David muss im Spital versorgt werden, gebrochene Finger müssen operiert werden. «Ich bin entsetzt und enttäuscht von dem Verhalten der Feds – über denjenigen, der sie führt und trainiert und zugelassen hat, dass sie so werden. Das ist eher ein Fehler der Führung denn einer des individuellen Verhaltens mir gegenüber.»
Selbst beim Anblick nackter Tatsachen konnte sich die Polizei nicht zurückhalten – und auch der Nacktprotest hat in Portland übrigens eine gewisse Historie: Es ist gerichtlich verbürgt, seinen Widerwillen nackt zur Schau zu stellen. Auch ein blankes Füdli auf dem Velosattel ist höchstrichterlich eine «etablierte Tradition» des Protests.
Blanker Protest
Dass auch am Samstag eine Nackte auftauchte, die sich in vorderster Reihe breitbeinig vor die Reihe der Polizisten in Vollmontur setzte, kann also nicht verwundern. Die Dame protestierte eine Weile, doch als sich die Spannungen zwischen Demonstranten und Cops verschärften, zog die Frau ab.
Sie tauchte in der Menge unter – und zwar ohne, dass Reporter ihren Namen herausfinden konnten, aber dafür mit einem Helden, der ihren Abzug mit einem selbstgebauten Schild deckte, berichtet die «Los Angeles Times».
Die Vorfälle haben Folgen. Die Behörde hat jeglichen Polizeikräften die Benutzung ihrer Räumlichkeiten untersagt. Bis dato nutzten auch örtliche Polizeikräfte die 31 meist zentral gelegenen Wachen – doch die Rettungskräfte unter Führung von Fire Commissioner Jo Anne Hardesty nehmen nun dezidiert Abstand von den Kollegen.
«Geheimpolizei hat in unserer Republik keinen Platz»

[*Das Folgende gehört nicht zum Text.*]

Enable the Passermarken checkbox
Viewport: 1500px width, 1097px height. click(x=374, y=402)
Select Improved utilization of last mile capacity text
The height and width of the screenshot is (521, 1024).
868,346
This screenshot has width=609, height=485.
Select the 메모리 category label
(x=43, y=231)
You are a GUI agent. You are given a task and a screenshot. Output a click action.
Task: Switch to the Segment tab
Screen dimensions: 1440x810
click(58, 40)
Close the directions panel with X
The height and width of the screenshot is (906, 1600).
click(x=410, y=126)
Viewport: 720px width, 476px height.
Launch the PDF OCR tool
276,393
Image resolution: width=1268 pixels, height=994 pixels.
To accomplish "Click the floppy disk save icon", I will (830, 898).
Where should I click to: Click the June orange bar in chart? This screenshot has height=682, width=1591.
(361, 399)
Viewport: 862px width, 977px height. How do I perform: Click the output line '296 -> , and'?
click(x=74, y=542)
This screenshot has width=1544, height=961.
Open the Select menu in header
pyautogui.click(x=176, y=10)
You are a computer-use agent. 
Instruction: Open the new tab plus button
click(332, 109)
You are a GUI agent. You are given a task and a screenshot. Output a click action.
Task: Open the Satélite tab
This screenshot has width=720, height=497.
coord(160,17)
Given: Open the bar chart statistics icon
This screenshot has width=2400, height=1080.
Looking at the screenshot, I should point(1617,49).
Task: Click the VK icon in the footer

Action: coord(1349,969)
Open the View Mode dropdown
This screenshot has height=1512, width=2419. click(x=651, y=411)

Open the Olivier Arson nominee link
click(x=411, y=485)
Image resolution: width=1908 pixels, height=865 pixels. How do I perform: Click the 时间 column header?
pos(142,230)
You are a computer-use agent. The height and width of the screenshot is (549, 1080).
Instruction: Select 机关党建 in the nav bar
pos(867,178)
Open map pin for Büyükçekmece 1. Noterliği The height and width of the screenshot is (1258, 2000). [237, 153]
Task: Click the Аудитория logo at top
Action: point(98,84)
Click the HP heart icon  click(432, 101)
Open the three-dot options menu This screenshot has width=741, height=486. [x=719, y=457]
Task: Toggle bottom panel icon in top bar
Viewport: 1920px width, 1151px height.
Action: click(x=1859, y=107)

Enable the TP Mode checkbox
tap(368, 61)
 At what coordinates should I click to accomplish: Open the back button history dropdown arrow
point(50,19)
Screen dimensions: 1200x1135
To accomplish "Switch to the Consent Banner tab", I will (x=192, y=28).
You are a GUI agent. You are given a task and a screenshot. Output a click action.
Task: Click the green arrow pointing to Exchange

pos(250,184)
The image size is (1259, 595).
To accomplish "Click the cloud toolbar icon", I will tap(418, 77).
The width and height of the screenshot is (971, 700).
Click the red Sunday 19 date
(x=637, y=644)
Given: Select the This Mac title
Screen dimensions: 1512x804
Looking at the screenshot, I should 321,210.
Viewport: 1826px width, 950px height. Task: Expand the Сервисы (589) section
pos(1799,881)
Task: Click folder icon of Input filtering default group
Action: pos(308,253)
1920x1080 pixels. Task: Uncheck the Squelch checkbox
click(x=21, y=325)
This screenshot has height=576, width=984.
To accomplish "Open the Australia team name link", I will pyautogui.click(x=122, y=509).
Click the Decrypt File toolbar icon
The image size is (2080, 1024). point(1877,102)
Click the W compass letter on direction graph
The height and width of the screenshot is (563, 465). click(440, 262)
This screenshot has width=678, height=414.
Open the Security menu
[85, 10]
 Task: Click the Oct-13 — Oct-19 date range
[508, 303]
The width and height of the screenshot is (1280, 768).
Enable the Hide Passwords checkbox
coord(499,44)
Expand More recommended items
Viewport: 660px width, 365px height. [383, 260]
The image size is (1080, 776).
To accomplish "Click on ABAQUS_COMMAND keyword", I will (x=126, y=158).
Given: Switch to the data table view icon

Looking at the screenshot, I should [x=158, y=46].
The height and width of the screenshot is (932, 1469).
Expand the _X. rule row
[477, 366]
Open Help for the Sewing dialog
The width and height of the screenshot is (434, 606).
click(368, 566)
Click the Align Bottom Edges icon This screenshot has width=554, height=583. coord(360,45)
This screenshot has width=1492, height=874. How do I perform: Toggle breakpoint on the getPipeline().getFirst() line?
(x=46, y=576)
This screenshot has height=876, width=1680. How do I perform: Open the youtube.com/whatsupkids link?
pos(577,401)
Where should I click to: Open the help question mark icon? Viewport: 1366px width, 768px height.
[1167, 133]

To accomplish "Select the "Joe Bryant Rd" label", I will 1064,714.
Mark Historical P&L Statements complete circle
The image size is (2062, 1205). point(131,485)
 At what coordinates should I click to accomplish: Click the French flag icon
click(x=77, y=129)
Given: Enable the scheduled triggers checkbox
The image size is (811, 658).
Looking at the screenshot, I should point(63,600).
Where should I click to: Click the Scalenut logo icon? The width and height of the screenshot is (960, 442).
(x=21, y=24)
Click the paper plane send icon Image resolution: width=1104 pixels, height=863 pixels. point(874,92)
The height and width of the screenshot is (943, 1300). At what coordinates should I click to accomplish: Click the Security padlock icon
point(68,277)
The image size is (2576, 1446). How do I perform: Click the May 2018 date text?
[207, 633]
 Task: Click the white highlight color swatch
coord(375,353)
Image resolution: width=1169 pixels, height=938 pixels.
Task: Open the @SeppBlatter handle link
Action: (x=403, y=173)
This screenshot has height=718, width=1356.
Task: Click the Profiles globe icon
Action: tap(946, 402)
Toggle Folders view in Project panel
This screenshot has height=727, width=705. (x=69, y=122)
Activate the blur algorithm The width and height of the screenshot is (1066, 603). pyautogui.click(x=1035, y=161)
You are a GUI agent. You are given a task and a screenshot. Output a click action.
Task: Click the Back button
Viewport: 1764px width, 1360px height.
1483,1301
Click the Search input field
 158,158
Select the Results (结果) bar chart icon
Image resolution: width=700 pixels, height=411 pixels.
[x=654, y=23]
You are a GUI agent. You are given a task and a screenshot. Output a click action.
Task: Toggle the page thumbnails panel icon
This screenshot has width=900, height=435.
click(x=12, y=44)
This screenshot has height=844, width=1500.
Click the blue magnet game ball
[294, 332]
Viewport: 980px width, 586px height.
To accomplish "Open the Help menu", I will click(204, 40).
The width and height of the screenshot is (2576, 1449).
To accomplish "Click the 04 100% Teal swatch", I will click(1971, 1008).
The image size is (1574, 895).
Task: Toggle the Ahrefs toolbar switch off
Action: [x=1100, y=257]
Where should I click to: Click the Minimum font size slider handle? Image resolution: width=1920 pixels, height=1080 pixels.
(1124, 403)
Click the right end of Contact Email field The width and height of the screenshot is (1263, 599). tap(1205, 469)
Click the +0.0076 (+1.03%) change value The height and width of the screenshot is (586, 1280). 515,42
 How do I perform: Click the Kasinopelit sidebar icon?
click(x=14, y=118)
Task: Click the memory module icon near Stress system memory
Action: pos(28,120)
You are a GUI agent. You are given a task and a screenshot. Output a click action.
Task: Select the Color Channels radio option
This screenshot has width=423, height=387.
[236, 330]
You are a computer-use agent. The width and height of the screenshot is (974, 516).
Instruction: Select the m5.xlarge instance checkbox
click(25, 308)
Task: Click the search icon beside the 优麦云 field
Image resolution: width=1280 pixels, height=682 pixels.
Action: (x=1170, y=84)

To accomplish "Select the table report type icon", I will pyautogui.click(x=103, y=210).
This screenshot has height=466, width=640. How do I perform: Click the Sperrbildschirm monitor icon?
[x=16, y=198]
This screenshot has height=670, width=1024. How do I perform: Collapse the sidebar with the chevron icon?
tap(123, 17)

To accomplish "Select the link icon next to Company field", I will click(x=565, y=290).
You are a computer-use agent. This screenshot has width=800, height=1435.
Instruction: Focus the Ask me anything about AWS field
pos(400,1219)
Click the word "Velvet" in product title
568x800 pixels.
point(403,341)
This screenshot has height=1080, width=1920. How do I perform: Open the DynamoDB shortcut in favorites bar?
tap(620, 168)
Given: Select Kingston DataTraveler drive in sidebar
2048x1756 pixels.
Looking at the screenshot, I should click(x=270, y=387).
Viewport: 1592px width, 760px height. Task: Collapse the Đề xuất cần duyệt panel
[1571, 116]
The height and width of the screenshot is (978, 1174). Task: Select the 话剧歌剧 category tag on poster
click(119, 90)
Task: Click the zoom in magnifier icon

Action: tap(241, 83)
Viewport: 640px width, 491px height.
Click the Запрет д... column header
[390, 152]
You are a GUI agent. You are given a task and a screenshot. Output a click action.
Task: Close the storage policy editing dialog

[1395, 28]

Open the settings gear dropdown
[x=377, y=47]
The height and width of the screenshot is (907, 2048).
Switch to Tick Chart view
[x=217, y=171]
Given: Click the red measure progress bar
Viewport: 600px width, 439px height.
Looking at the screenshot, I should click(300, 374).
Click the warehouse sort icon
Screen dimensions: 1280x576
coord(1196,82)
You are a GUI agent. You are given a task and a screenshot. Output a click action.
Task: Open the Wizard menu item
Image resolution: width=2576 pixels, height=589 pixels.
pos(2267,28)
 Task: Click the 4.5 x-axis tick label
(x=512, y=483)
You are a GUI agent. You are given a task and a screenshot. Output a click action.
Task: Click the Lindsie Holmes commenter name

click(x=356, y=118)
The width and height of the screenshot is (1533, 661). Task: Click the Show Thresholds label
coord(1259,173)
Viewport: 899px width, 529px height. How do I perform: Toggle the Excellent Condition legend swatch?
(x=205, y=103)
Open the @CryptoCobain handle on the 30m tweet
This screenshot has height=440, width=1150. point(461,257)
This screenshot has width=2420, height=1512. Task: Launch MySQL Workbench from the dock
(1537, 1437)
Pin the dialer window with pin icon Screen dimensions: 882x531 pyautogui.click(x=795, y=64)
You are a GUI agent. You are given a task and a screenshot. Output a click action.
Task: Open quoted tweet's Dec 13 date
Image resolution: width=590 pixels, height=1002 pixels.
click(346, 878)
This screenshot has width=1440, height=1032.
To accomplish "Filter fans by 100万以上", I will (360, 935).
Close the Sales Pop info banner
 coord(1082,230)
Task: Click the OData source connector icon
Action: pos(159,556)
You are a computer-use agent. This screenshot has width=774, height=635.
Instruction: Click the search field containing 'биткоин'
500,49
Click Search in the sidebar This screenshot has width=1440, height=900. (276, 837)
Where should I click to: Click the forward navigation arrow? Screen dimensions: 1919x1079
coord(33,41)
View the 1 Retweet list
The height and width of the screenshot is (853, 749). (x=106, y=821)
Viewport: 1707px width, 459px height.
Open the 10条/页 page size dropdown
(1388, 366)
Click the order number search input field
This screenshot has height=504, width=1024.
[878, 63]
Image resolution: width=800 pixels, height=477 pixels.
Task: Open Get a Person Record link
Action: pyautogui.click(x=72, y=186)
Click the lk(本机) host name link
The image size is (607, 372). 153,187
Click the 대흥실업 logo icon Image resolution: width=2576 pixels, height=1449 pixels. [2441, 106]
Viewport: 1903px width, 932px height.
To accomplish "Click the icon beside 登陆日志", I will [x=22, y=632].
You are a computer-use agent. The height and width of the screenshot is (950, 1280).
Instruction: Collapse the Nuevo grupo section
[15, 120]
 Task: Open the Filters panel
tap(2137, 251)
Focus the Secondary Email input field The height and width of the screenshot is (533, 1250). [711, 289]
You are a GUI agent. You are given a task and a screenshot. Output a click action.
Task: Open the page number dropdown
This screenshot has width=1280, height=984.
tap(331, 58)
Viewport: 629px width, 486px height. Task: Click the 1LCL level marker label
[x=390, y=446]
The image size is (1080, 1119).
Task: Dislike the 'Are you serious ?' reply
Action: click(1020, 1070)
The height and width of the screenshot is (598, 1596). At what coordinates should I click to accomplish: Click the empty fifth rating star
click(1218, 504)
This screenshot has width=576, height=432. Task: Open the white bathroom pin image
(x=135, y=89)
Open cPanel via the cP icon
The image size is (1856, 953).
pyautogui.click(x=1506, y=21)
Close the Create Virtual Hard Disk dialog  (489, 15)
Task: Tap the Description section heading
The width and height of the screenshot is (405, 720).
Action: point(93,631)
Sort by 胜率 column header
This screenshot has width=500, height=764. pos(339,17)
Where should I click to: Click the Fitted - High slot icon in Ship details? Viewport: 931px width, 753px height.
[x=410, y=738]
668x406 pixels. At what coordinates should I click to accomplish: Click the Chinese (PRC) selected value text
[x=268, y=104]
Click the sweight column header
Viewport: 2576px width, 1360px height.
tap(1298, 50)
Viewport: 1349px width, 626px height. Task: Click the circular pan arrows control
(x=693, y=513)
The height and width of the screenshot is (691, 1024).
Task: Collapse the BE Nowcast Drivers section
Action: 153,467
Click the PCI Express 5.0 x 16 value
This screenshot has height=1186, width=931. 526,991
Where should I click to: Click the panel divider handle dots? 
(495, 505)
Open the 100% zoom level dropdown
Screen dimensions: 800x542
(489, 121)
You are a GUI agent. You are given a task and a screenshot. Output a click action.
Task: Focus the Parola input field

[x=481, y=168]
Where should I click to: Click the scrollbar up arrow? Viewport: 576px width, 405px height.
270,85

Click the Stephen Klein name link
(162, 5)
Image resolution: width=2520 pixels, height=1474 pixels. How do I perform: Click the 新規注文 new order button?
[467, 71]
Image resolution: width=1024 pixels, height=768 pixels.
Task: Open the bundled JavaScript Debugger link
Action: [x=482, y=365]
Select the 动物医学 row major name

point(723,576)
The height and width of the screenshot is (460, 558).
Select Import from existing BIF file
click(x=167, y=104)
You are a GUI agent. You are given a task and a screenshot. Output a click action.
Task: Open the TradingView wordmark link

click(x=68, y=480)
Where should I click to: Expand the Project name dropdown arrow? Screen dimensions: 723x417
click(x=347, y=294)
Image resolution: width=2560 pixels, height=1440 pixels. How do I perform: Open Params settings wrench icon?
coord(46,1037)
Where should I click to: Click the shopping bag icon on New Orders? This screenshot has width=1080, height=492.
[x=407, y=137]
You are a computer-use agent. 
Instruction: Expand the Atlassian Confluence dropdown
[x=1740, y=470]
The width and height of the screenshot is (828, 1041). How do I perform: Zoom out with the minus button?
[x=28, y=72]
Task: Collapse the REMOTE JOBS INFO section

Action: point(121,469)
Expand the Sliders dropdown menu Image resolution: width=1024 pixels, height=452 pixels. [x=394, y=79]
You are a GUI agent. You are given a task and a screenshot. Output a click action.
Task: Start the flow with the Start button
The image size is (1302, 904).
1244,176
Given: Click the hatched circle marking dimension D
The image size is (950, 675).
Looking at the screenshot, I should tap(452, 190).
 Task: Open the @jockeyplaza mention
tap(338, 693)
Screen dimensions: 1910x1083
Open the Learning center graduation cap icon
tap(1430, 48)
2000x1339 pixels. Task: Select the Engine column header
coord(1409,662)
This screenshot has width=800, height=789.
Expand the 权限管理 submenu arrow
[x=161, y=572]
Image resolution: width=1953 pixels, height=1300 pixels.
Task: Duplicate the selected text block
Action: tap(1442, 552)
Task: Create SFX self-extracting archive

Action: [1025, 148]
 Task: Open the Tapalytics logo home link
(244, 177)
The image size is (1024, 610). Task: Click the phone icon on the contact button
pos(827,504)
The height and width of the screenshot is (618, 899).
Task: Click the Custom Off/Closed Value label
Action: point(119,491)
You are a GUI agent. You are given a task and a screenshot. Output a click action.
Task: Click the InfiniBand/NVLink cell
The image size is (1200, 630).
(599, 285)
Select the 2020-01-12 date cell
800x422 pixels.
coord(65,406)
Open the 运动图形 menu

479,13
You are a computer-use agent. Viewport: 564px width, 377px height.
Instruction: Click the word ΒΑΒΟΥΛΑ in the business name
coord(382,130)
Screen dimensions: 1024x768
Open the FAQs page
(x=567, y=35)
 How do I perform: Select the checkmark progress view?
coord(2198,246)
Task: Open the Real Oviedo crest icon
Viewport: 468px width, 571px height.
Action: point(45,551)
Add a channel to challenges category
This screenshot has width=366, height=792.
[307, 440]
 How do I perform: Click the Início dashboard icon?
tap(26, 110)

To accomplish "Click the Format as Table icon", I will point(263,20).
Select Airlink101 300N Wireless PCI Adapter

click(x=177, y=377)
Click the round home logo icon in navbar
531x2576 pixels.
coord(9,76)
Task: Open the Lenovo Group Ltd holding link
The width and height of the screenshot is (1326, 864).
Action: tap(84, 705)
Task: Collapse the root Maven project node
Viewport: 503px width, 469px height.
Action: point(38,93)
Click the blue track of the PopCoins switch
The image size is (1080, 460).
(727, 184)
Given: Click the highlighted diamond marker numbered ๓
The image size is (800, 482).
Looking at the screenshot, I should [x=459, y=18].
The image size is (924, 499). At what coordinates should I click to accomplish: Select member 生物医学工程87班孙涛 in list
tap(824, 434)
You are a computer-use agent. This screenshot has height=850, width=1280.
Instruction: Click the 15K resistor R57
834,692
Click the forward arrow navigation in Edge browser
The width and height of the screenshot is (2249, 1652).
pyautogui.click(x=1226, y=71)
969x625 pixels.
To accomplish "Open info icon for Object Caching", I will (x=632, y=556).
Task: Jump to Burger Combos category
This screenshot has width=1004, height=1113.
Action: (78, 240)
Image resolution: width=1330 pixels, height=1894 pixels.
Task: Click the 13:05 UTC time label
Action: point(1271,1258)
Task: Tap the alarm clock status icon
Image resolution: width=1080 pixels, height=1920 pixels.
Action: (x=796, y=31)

«Die Polizei von Portland wird weiterhin stolz an der Seite der tapferen Frauen und Männer von Portland Feuer und Rettung dienen», versuchte der örtliche Polizeichef Chuck Lovell zu deeskalieren. «Wir arbeiten tagtäglich zusammen, vertrauen einander unsere Leben an, um der Gemeinschaft zu dienen und werden das auch weiterhin tun.»
Das hat nicht verhindert, dass am Sonntag ein Brandanschlag auf das Büro der Polizeigewerkschaft in Portland verübt wurde: Den Interessenvertretern wird vorgeworfen, korrupte oder brutale Polizisten zu decken. Auch von der Opposition in Washington wird Trump für das Entsenden der Bundespolizei nun heftig kritisiert. Senator Jeff Merkley warf Trump vor, sich aus dem «Handbuch autoritärer Regierungen» zu bedienen. «Eine Geheimpolizei hat in unserer demokratischen Republik keinen Platz.»
«Im Vormonat hat die Regierung Tränengas gegen friedliche Demonstranten in Washington eingesetzt, jetzt zeigen Videos, wie Protestierende in Portland in nicht gekennzeichneten Fahrzeugen entführt werden», schrieb Nancy Pelosi, die Vorsitzende des Repräsentantenhauses, in einer Erklärung. «Portland ist das aktuelle Ziel des Präsidenten, aber jede andere Stadt könnte als Nächstes dran sein?»